- _PROBLEM_: Could you copy each of the records below word for word, leaving nothing out?

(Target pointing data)
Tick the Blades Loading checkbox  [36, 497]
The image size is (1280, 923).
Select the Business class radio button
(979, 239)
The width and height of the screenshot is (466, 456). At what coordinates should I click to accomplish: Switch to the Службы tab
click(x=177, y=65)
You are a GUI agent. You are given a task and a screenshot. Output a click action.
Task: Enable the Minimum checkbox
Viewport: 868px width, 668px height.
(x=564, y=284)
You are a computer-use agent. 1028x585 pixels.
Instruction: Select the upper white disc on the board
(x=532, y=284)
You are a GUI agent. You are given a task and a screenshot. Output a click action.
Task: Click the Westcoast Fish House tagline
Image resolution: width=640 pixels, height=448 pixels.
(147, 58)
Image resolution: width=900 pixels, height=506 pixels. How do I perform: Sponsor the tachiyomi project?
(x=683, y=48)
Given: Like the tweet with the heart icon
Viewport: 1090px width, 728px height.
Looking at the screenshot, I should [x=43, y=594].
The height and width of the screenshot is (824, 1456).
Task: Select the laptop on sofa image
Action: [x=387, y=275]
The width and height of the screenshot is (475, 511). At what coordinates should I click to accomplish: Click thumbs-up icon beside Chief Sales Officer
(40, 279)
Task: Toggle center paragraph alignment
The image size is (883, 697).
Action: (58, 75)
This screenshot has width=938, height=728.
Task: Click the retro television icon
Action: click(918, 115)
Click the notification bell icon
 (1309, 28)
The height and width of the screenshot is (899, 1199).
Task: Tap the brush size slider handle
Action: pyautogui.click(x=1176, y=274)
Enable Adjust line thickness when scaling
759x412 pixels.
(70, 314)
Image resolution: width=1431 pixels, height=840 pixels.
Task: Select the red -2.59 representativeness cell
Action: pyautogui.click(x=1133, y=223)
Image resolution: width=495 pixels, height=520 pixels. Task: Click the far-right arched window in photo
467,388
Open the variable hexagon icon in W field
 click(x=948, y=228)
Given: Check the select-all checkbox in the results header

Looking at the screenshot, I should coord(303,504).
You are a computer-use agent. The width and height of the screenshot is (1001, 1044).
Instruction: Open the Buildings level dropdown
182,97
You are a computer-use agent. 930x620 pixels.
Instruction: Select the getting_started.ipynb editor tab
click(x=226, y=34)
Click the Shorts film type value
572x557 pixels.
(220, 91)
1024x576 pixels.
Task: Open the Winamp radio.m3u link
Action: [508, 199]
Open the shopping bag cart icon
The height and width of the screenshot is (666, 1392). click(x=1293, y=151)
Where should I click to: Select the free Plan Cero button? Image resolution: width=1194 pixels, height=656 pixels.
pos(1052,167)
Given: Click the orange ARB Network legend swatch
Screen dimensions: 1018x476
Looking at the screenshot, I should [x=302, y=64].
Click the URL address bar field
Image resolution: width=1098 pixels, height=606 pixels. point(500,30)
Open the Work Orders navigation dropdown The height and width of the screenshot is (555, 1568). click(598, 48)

- _RESPONSE_:
Tick the Blades Loading checkbox  [36, 497]
The image size is (1280, 923).
Select the Business class radio button
(979, 239)
The width and height of the screenshot is (466, 456). At what coordinates should I click to accomplish: Switch to the Службы tab
click(x=177, y=65)
You are a GUI agent. You are given a task and a screenshot. Output a click action.
Task: Enable the Minimum checkbox
Viewport: 868px width, 668px height.
(x=564, y=284)
You are a computer-use agent. 1028x585 pixels.
Instruction: Select the upper white disc on the board
(x=532, y=284)
You are a GUI agent. You are given a task and a screenshot. Output a click action.
Task: Click the Westcoast Fish House tagline
Image resolution: width=640 pixels, height=448 pixels.
(147, 58)
Image resolution: width=900 pixels, height=506 pixels. How do I perform: Sponsor the tachiyomi project?
(x=683, y=48)
Given: Like the tweet with the heart icon
Viewport: 1090px width, 728px height.
Looking at the screenshot, I should [x=43, y=594].
The height and width of the screenshot is (824, 1456).
Task: Select the laptop on sofa image
Action: [x=387, y=275]
The width and height of the screenshot is (475, 511). At what coordinates should I click to accomplish: Click thumbs-up icon beside Chief Sales Officer
(40, 279)
Task: Toggle center paragraph alignment
The image size is (883, 697).
Action: (58, 75)
This screenshot has width=938, height=728.
Task: Click the retro television icon
Action: click(918, 115)
Click the notification bell icon
 (1309, 28)
The height and width of the screenshot is (899, 1199).
Task: Tap the brush size slider handle
Action: pyautogui.click(x=1176, y=274)
Enable Adjust line thickness when scaling
759x412 pixels.
(70, 314)
Image resolution: width=1431 pixels, height=840 pixels.
Task: Select the red -2.59 representativeness cell
Action: pyautogui.click(x=1133, y=223)
Image resolution: width=495 pixels, height=520 pixels. Task: Click the far-right arched window in photo
467,388
Open the variable hexagon icon in W field
 click(x=948, y=228)
Given: Check the select-all checkbox in the results header

Looking at the screenshot, I should coord(303,504).
You are a computer-use agent. The width and height of the screenshot is (1001, 1044).
Instruction: Open the Buildings level dropdown
182,97
You are a computer-use agent. 930x620 pixels.
Instruction: Select the getting_started.ipynb editor tab
click(x=226, y=34)
Click the Shorts film type value
572x557 pixels.
(220, 91)
1024x576 pixels.
Task: Open the Winamp radio.m3u link
Action: [508, 199]
Open the shopping bag cart icon
The height and width of the screenshot is (666, 1392). click(x=1293, y=151)
Where should I click to: Select the free Plan Cero button? Image resolution: width=1194 pixels, height=656 pixels.
pos(1052,167)
Given: Click the orange ARB Network legend swatch
Screen dimensions: 1018x476
Looking at the screenshot, I should [x=302, y=64].
Click the URL address bar field
Image resolution: width=1098 pixels, height=606 pixels. point(500,30)
Open the Work Orders navigation dropdown The height and width of the screenshot is (555, 1568). click(598, 48)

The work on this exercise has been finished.